- EXTRAIT CITÉ:
......
Ce «poème dramatique» avait été créé en France en 1984 par Claude Régy.
Composé de monologues, il fait la part belle au verbe et à une poésie,
parfois absconse. Gregor (Laurent Sauvage) devenu écrivain revient dans
son village natal pour régler une affaire d'héritage avec son frère,
ouvrier dans le bâtiment (Stanislas Nordey) et sa sœur (Emmanuelle
Béart), vendeuse, «sans déplaisir, mais sans haine, ni passion». Ce
récit autobiographique est du pain bénit pour Stanislas Nordey, il lui
permet de célébrer la langue avec une troupe qu'il connaît bien. Outre
son compagnon de route, Laurent Sauvage, saluons Annie Mercier,
énergique intendante de chantier, et Véronique Nordey, sa mère. Le
travail de Stanislas Nordey repose sur la transmission de la parole et
le jeu, quasi parfait, des acteurs au détriment de la mise en scène.
Avec lui, les comédiens ont l'opportunité de montrer l'étendue de leur
savoir-faire.
Métaphorique et philosophique
Face
au spectateur, à tour de rôle, droits comme des «i», figés dans des
attitudes hiératiques, ils disent, racontent, exhortent, haranguent,
reprochent, crient, supplient, menacent, s'attristent, prédisent.
Distinctement. À l'instar d'un coryphée, tandis que les autres écoutent
et regardent. Saisis comme des chiens d'arrêt. Le public, lui, n'aura
pas cette capacité marmoréenne de concentration. Entre le soleil se
couchant - le spectacle commence à 21 heures - et la nuit noire, il se
perd un peu dans des circonvolutions métaphoriques et philosophiques.
......
- VOTRE TÂCHE:
Selon l'extrait, quel métier exerce le frère de Gregor ? Les enregistrements n'ont aucun rapport avec l'extrait.

- ENREGISTREMENTS FOURNIS:
......
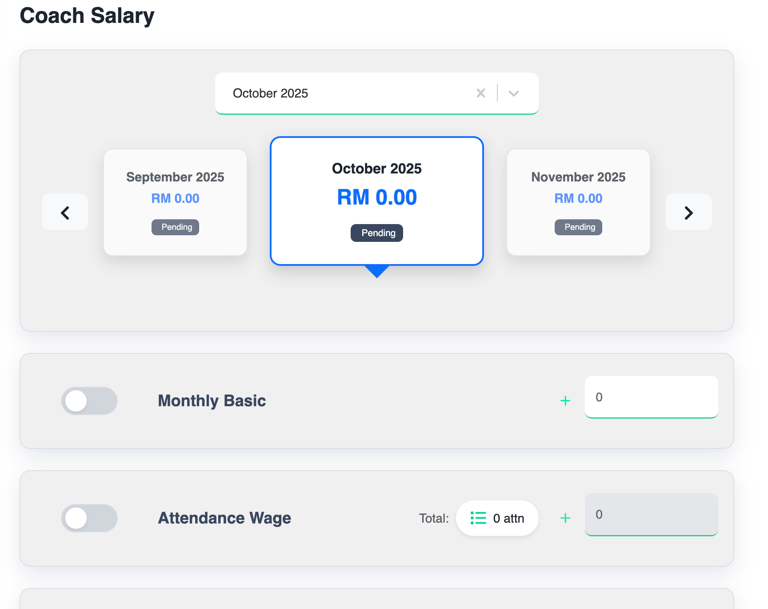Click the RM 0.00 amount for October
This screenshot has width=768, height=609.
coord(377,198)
......
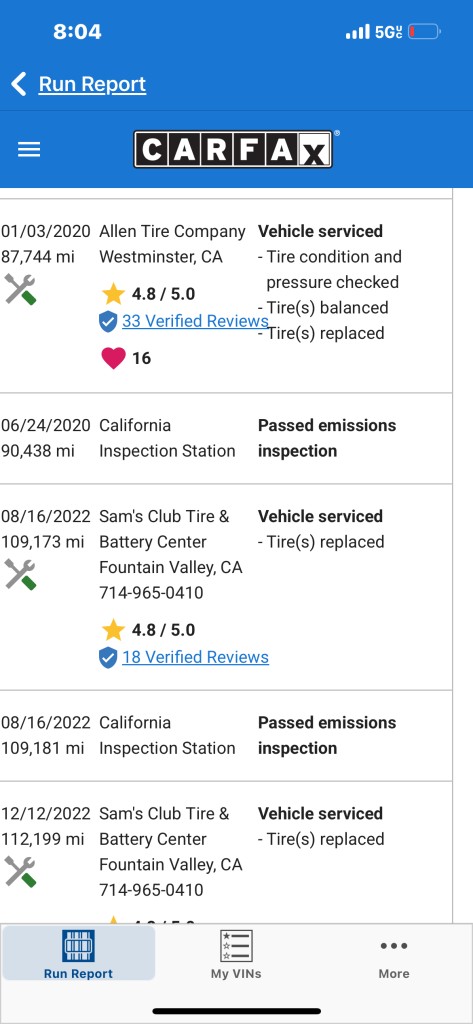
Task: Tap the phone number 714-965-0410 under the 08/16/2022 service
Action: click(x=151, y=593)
......
- LA RÉPONSE:
Il est ouvrier dans le bâtiment.